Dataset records
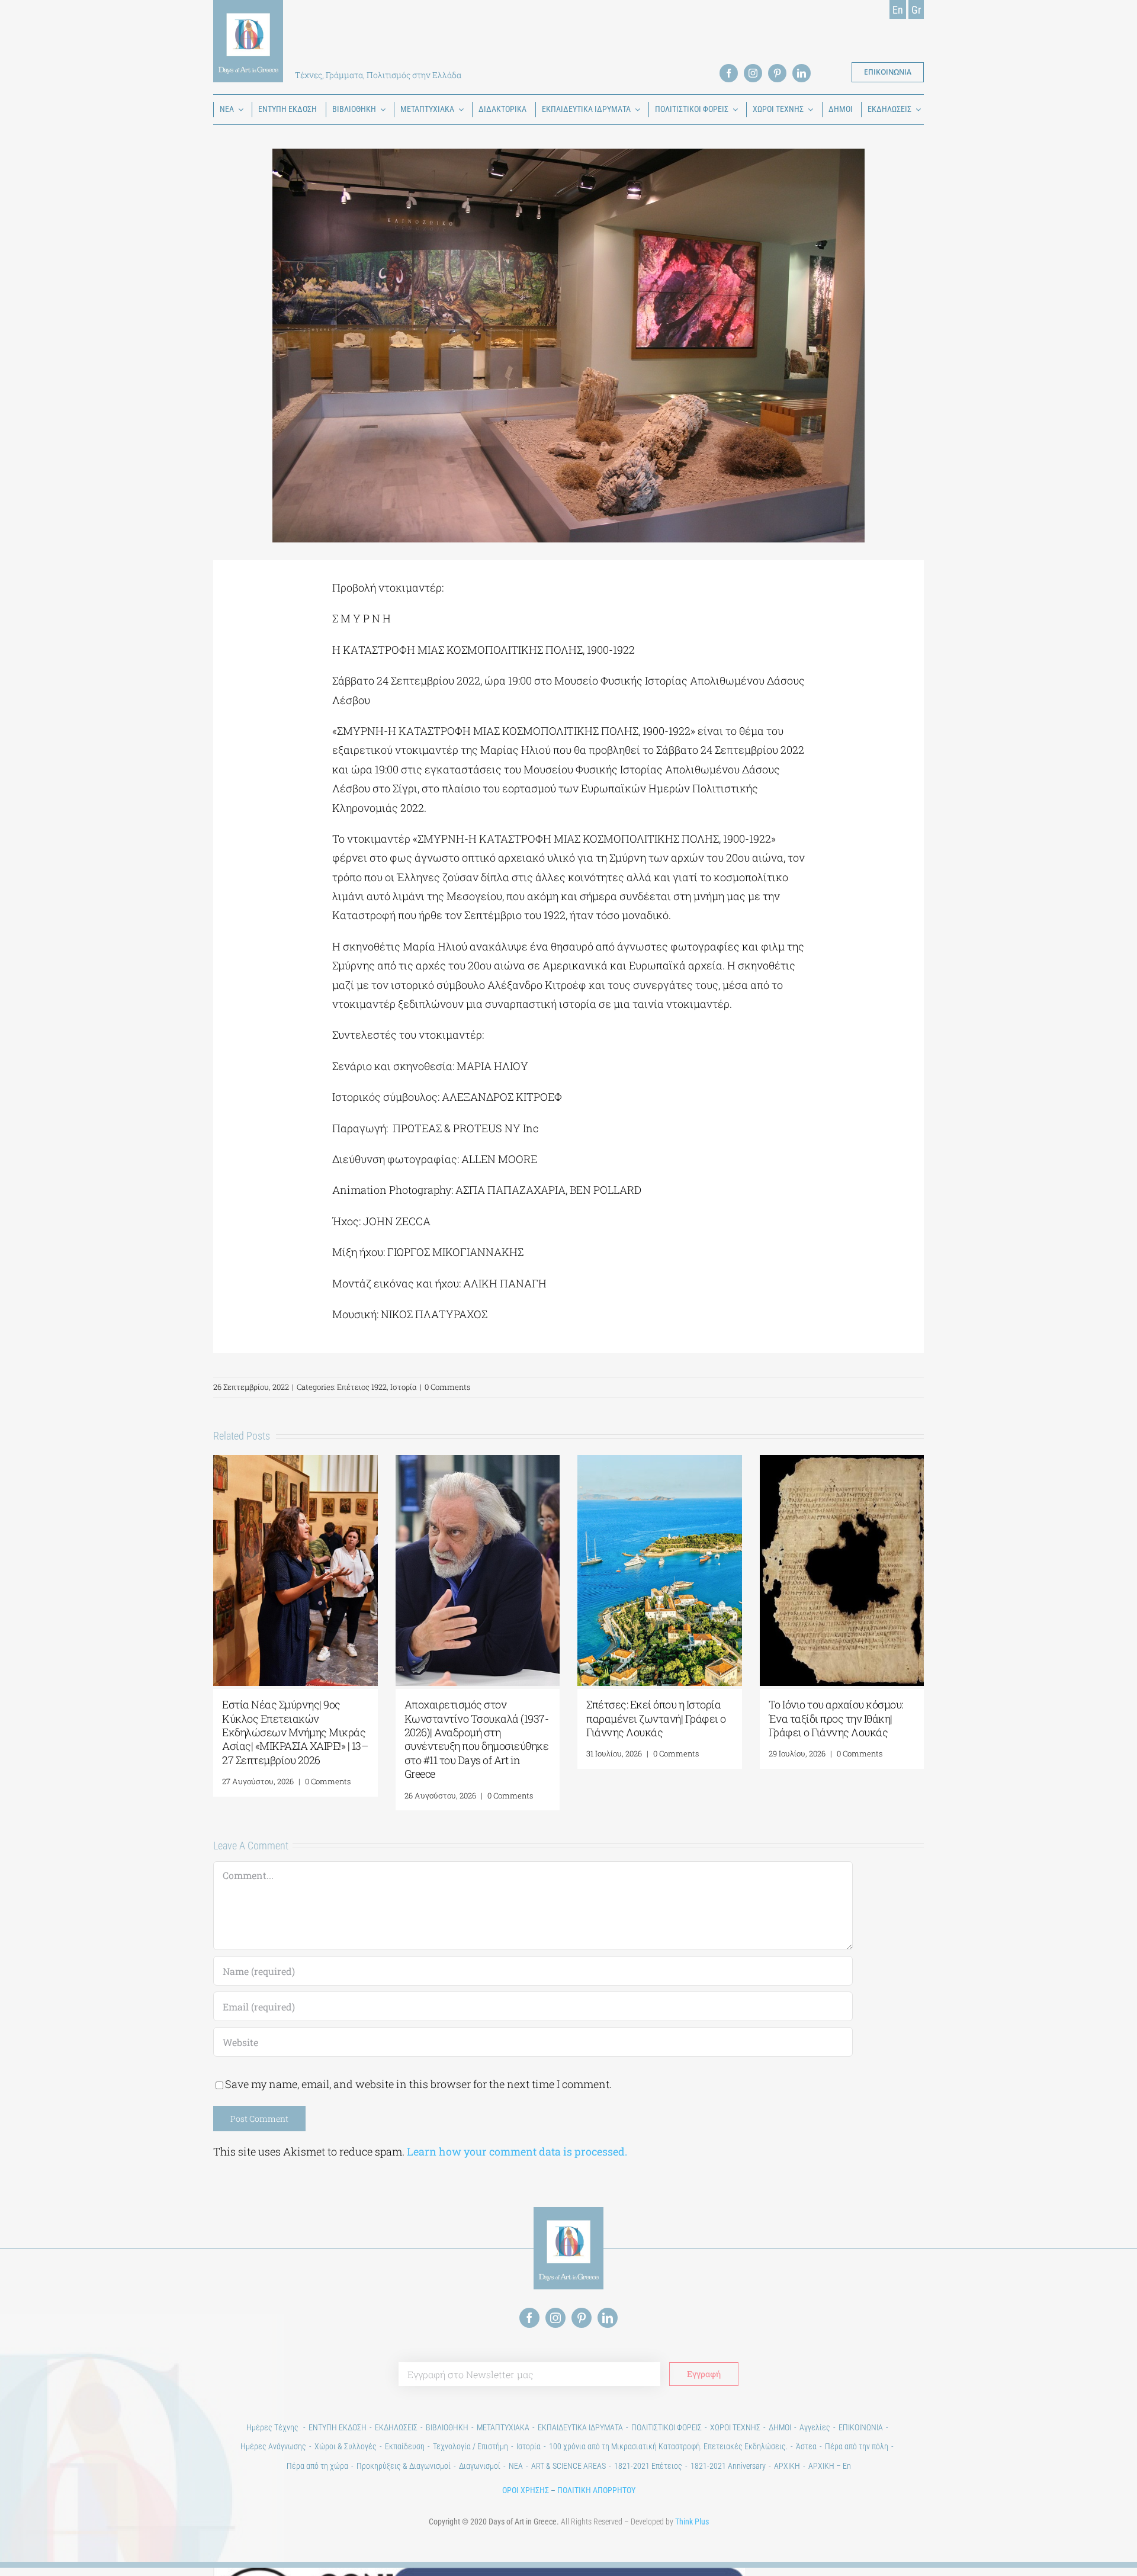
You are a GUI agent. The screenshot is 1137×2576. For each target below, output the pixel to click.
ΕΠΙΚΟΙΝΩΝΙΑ (861, 2427)
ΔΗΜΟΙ (780, 2427)
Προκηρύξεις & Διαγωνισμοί (403, 2466)
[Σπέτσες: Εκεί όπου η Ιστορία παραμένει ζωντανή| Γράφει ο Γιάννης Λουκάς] (659, 1462)
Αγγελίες (814, 2427)
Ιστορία (403, 1387)
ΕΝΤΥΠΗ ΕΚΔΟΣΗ (338, 2427)
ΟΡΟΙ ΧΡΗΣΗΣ (525, 2490)
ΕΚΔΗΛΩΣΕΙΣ (396, 2427)
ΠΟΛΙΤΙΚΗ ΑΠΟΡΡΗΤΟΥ (596, 2490)
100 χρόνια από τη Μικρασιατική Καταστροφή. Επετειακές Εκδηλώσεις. (668, 2446)
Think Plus (692, 2521)
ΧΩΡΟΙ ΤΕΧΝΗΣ (735, 2427)
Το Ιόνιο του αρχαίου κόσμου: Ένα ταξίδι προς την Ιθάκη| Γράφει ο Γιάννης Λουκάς (836, 1718)
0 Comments (447, 1387)
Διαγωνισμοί (479, 2466)
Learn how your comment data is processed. (517, 2151)
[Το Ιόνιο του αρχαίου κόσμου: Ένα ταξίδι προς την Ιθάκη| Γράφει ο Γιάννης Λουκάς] (842, 1462)
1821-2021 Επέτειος (648, 2466)
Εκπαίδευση (405, 2446)
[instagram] (753, 73)
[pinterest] (777, 73)
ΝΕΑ (516, 2466)
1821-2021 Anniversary (728, 2466)
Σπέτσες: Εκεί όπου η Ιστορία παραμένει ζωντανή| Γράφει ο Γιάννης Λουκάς (656, 1718)
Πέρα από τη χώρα (317, 2466)
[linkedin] (801, 73)
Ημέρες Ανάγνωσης (273, 2446)
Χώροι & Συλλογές (345, 2446)
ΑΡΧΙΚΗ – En (829, 2466)
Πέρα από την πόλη (856, 2446)
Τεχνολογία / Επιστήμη (470, 2446)
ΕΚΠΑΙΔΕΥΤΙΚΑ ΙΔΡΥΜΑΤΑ (580, 2427)
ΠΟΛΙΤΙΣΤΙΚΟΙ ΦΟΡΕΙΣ (666, 2427)
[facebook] (729, 73)
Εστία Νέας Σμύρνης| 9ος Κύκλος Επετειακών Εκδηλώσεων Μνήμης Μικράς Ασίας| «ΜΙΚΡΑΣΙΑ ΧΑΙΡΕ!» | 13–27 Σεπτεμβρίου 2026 (295, 1732)
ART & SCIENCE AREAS (568, 2466)
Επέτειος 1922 (362, 1387)
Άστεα (806, 2446)
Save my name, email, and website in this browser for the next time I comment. (418, 2084)
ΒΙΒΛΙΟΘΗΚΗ (447, 2427)
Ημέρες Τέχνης (273, 2427)
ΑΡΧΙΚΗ (787, 2466)
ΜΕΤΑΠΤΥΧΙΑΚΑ (503, 2427)
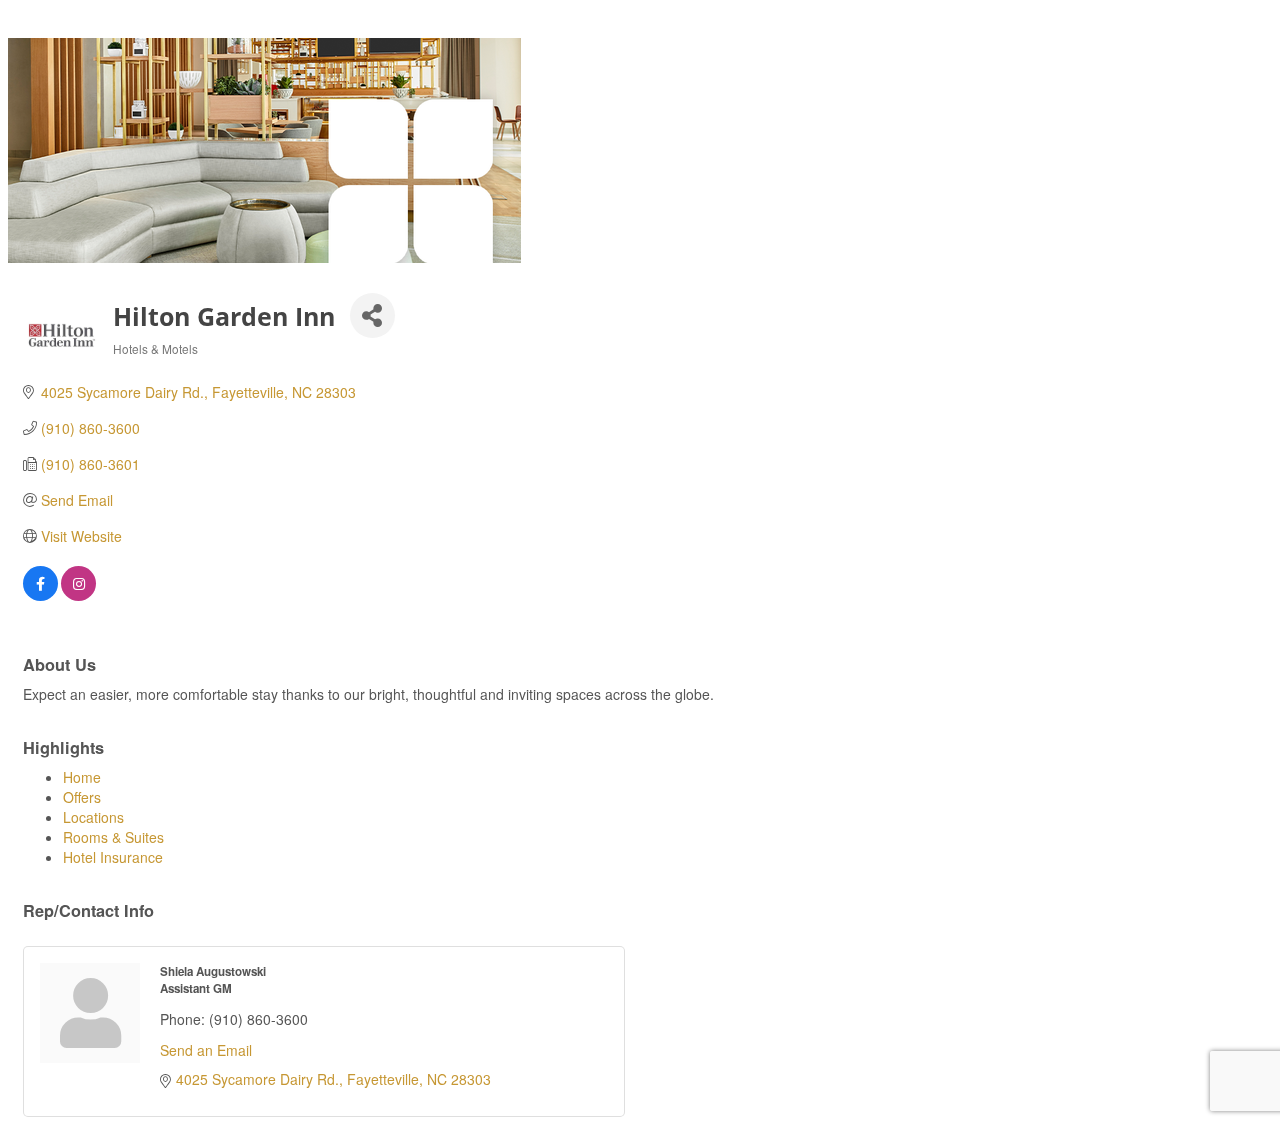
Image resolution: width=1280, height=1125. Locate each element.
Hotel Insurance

* _TASK DETAILS_
If a line falls between the first line of the records above and the line containing "Πέρα από την πόλη (856, 2446)", inclusive, retype it exactly; leave pictures out.

* _SOLVED PROBLEM_
You are a GUI agent. The screenshot is 1137×2576. For each target below, output the pixel to click.
ΕΠΙΚΟΙΝΩΝΙΑ (861, 2427)
ΔΗΜΟΙ (780, 2427)
Προκηρύξεις & Διαγωνισμοί (403, 2466)
[Σπέτσες: Εκεί όπου η Ιστορία παραμένει ζωντανή| Γράφει ο Γιάννης Λουκάς] (659, 1462)
Αγγελίες (814, 2427)
Ιστορία (403, 1387)
ΕΝΤΥΠΗ ΕΚΔΟΣΗ (338, 2427)
ΟΡΟΙ ΧΡΗΣΗΣ (525, 2490)
ΕΚΔΗΛΩΣΕΙΣ (396, 2427)
ΠΟΛΙΤΙΚΗ ΑΠΟΡΡΗΤΟΥ (596, 2490)
100 χρόνια από τη Μικρασιατική Καταστροφή. Επετειακές Εκδηλώσεις. (668, 2446)
Think Plus (692, 2521)
ΧΩΡΟΙ ΤΕΧΝΗΣ (735, 2427)
Το Ιόνιο του αρχαίου κόσμου: Ένα ταξίδι προς την Ιθάκη| Γράφει ο Γιάννης Λουκάς (836, 1718)
0 Comments (447, 1387)
Διαγωνισμοί (479, 2466)
Learn how your comment data is processed. (517, 2151)
[Το Ιόνιο του αρχαίου κόσμου: Ένα ταξίδι προς την Ιθάκη| Γράφει ο Γιάννης Λουκάς] (842, 1462)
1821-2021 Επέτειος (648, 2466)
Εκπαίδευση (405, 2446)
[instagram] (753, 73)
[pinterest] (777, 73)
ΝΕΑ (516, 2466)
1821-2021 Anniversary (728, 2466)
Σπέτσες: Εκεί όπου η Ιστορία παραμένει ζωντανή| Γράφει ο Γιάννης Λουκάς (656, 1718)
Πέρα από τη χώρα (317, 2466)
[linkedin] (801, 73)
Ημέρες Ανάγνωσης (273, 2446)
Χώροι & Συλλογές (345, 2446)
ΑΡΧΙΚΗ – En (829, 2466)
Πέρα από την πόλη (856, 2446)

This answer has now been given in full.